Short Answer: Tune your thresholds and filters based on your normal baseline and only alert on production, high‑severity errors.

Details:
Use Discover or the Issues view to see your average 500s per minute in production. If you typically have 5–10 in a 5‑minute window, setting an alert at > 20 in 5 minutes is more reasonable than > 1. Filter your rule with:

environment:production http.status_code:500 (level:error OR level:fatal)

Add “for at least 5–10 minutes” if you want to avoid short blips from transient upstream issues, and use a recovery threshold so alerts resolve when conditions improve.


Can I target alerts to specific services or endpoints?

Short Answer: Yes. Use tags and transactions to scope alerts to particular services, routes, or queues.

Details:
Sentry SDKs let you tag events with service names, endpoints, or custom keys:

with sentry_sdk.configure_scope() as scope:
    scope.set_tag("service", "payments-api")

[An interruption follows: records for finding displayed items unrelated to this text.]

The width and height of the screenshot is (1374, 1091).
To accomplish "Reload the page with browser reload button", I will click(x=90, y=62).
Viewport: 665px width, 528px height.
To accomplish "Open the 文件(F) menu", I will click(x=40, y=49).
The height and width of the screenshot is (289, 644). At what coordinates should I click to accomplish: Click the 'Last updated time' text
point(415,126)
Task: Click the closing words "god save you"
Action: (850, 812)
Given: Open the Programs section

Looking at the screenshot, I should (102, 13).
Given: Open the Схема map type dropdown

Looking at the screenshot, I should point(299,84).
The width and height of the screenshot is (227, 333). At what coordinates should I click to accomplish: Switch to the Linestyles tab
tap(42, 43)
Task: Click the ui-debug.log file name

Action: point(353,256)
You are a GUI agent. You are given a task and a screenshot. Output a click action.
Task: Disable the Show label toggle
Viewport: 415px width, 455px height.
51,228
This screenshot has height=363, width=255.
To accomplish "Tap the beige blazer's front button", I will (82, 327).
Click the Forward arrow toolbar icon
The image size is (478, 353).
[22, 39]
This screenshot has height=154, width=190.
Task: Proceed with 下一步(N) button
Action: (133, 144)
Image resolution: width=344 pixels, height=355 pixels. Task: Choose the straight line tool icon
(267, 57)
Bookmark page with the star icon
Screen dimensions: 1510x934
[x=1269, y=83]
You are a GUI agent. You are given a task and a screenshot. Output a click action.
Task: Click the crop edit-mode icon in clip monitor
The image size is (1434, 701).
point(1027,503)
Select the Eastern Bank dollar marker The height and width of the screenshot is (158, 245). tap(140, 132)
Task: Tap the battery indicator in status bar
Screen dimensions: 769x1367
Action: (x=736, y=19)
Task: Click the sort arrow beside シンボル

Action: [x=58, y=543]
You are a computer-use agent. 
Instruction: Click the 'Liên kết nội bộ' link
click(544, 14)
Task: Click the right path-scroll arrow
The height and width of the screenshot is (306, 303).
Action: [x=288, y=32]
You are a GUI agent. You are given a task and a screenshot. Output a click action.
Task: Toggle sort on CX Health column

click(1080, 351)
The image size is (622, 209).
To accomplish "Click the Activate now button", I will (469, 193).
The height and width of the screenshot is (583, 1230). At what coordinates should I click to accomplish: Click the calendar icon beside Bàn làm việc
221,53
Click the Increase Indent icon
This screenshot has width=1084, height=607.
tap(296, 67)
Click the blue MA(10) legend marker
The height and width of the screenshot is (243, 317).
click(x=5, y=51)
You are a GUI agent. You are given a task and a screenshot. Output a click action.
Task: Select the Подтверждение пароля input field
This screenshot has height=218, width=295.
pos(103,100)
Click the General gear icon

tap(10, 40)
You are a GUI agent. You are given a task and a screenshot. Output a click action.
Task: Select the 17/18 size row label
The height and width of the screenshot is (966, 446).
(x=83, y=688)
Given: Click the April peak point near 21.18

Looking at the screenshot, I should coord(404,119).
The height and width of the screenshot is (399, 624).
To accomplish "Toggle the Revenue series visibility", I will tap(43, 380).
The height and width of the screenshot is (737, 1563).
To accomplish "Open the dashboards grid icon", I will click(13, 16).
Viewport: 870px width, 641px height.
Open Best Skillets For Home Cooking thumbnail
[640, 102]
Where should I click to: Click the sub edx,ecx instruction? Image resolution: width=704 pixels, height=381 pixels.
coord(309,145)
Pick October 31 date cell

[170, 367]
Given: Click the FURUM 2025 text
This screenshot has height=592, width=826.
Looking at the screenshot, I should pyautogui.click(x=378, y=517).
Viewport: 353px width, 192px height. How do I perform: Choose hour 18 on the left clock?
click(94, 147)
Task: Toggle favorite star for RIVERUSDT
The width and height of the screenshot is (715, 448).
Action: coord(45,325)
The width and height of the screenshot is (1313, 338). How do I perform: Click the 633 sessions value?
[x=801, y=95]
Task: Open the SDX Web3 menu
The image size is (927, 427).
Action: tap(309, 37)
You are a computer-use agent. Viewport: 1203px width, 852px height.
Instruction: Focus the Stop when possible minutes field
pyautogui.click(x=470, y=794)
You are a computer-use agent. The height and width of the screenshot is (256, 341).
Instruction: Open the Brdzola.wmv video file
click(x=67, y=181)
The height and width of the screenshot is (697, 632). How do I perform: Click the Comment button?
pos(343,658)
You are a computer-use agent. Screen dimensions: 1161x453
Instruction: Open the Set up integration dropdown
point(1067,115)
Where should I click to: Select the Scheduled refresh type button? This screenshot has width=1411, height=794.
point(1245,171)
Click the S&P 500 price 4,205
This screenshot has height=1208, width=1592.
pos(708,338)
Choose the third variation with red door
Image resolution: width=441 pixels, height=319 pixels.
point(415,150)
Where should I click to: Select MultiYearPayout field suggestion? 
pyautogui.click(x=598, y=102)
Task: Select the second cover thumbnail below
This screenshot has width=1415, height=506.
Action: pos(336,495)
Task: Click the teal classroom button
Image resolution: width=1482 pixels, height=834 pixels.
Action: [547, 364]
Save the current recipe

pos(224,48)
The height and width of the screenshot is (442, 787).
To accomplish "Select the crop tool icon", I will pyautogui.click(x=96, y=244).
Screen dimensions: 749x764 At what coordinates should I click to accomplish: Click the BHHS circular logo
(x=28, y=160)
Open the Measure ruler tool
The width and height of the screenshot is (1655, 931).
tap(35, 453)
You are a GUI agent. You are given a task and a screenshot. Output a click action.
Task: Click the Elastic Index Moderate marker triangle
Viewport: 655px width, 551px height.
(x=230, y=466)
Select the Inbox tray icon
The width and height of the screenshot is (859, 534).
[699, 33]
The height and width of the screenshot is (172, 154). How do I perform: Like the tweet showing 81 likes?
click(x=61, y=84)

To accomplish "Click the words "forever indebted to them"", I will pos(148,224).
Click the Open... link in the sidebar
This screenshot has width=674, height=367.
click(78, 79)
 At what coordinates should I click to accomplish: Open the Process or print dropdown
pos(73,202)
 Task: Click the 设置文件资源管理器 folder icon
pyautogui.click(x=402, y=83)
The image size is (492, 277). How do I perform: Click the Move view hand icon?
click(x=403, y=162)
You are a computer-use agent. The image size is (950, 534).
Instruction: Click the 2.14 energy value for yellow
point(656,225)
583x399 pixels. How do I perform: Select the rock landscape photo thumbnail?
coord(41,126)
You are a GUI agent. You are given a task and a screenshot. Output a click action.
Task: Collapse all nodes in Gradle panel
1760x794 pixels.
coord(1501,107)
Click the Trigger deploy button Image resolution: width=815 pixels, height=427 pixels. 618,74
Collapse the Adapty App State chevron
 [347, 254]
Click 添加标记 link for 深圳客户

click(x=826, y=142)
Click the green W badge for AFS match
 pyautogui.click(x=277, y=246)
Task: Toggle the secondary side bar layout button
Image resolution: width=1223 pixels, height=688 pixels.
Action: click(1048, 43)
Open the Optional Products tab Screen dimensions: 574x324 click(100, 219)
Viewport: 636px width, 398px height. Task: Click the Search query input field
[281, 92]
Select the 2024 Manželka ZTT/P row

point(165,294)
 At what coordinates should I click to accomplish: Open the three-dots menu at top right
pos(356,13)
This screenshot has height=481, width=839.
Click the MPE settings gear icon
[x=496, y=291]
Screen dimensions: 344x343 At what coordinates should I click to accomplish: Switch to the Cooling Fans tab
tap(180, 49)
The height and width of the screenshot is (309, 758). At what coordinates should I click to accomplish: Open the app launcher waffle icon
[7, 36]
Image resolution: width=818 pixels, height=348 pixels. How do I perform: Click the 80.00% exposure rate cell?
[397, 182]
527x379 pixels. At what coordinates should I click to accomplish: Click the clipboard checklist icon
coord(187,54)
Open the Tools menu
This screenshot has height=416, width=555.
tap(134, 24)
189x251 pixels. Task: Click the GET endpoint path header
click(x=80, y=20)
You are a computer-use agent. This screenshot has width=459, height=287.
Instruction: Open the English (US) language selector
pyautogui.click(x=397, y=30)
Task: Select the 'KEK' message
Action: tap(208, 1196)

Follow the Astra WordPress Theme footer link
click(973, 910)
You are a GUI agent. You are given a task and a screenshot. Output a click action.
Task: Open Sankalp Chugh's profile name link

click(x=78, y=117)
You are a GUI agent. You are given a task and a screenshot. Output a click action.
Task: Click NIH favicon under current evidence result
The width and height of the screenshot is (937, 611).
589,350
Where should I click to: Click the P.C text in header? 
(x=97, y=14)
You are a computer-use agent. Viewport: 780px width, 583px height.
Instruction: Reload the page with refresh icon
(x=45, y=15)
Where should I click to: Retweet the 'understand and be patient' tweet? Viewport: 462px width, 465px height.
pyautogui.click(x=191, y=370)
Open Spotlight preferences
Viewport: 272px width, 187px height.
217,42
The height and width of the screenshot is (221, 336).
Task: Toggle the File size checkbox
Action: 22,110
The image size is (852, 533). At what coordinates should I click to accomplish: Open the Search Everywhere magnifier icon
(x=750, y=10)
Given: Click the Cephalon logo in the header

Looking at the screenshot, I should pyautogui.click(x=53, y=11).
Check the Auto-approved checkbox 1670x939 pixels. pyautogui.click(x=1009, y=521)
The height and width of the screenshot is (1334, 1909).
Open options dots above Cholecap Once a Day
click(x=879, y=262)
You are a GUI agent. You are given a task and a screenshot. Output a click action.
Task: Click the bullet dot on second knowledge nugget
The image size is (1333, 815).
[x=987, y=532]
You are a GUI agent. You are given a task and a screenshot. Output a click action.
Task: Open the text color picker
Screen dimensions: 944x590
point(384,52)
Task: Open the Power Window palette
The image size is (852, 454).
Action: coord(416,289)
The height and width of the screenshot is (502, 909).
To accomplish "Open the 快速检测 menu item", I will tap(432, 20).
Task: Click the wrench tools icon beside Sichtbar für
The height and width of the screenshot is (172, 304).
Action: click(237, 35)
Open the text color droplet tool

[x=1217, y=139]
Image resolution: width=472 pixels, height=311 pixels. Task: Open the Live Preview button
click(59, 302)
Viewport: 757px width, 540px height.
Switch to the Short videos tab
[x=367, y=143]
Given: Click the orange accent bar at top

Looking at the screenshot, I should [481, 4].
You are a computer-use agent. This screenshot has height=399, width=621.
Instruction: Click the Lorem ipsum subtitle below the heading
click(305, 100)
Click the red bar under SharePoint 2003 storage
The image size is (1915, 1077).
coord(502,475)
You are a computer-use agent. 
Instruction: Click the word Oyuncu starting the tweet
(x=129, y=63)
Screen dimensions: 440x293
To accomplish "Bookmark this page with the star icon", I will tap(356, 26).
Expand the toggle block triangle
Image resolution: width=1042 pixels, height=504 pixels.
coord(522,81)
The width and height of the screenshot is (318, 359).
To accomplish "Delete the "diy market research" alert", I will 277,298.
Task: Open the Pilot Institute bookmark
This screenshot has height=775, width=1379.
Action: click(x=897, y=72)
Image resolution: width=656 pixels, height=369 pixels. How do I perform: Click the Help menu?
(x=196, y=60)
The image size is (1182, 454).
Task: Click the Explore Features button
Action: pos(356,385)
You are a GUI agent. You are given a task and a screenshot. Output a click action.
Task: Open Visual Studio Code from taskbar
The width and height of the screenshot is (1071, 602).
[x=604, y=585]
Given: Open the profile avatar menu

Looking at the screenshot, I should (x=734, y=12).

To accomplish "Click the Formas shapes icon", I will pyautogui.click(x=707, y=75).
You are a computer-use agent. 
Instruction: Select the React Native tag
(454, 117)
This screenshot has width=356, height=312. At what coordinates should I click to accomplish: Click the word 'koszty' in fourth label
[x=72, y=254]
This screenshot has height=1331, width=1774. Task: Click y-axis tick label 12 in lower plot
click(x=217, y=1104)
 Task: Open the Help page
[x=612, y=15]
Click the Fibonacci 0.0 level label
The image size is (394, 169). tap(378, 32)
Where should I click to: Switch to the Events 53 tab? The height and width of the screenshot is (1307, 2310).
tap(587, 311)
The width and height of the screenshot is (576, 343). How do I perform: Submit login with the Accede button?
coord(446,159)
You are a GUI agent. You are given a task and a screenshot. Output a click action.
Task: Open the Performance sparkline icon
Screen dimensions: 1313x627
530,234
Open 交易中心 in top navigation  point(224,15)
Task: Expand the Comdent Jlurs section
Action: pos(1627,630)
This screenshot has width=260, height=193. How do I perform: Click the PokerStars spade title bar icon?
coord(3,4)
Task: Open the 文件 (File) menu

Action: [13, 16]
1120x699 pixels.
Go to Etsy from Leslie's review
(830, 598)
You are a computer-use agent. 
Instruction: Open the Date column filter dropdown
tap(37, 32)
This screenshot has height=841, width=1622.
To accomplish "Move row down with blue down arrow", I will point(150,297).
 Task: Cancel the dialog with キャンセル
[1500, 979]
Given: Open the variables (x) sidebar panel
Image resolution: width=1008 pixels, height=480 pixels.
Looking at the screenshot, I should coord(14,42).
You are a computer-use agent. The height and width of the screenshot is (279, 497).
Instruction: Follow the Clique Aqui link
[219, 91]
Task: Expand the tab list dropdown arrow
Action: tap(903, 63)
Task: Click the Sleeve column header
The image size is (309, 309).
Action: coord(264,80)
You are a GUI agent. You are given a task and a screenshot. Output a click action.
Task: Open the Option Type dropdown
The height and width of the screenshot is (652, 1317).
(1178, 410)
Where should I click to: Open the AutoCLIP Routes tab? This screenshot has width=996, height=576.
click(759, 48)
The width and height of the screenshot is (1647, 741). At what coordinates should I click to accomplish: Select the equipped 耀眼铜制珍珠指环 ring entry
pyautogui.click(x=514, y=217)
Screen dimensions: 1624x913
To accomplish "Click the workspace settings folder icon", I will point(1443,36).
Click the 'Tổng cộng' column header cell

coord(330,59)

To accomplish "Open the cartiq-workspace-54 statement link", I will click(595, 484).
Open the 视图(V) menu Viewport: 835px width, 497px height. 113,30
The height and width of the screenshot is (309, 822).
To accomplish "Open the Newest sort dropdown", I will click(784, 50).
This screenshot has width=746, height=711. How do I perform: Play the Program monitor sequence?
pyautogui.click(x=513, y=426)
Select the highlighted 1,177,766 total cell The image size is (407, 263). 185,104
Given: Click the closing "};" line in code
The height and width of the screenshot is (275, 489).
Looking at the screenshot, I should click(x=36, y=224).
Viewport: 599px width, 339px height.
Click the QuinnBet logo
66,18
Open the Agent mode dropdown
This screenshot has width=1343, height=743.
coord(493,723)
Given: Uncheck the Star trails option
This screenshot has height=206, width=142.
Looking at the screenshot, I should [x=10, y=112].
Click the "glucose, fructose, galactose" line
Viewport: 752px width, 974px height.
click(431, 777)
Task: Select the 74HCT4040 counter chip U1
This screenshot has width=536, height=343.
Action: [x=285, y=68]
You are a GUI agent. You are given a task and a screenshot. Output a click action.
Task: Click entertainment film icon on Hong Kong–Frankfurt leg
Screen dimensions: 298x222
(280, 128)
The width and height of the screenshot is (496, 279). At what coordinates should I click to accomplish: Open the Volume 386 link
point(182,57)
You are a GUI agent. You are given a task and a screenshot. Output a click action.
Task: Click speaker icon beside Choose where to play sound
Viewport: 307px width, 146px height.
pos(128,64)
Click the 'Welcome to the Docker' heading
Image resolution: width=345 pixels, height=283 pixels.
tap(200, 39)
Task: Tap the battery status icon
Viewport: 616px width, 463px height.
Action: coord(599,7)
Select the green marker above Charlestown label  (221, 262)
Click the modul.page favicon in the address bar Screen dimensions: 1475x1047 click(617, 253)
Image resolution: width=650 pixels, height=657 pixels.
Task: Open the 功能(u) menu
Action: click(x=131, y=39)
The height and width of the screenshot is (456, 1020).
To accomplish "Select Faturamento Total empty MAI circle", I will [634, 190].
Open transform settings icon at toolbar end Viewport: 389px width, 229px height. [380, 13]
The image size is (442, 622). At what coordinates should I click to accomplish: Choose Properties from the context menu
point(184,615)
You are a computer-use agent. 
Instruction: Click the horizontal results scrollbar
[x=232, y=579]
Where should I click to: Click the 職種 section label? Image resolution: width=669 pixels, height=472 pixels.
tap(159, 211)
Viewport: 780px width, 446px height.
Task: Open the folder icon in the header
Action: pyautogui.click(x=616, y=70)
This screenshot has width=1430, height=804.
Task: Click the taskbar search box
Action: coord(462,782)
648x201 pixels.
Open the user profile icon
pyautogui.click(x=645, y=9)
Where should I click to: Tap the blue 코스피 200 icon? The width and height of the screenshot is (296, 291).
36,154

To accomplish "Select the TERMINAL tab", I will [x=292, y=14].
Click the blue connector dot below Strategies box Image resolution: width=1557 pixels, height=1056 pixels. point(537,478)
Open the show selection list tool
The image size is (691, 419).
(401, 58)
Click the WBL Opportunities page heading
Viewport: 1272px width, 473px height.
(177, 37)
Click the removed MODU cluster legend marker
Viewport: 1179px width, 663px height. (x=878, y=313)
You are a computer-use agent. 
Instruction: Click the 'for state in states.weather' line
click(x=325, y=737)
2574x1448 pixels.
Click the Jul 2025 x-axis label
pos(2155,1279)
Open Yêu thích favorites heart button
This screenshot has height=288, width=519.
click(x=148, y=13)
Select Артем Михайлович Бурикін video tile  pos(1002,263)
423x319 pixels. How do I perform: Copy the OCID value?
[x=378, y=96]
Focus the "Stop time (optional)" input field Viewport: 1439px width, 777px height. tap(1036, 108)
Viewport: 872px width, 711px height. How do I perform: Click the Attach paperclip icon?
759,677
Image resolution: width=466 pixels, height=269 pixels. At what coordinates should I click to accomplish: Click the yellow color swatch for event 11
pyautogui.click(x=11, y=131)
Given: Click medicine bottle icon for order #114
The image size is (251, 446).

Or rely on transaction names (e.g., /api/checkout). Then in your alert query:

environment:production http.status_code:500 service:payments-api

or

environment:production http.status_code:500 transaction:/api/checkout

This way, only the team that owns that service or endpoint gets paged, and the rest of the org can sleep.


Summary

To catch a spike in 500s or a new error right after a release, you don’t need a sprawling observability rollout. You need Sentry wired to your app’s releases and environments, plus a couple of well‑tuned alert rules:

  • Metric alerts watching 500 spikes in production.
  • Issue alerts for first‑seen issues in your latest releases.
  • Routing via Slack, PagerDuty, or your incident tool with ownership so the right team gets the ping.

From there, you click through the alert into the Sentry issue, see the stack trace, release, suspect commit, traces, and replays, and move straight to a fix instead of guessing.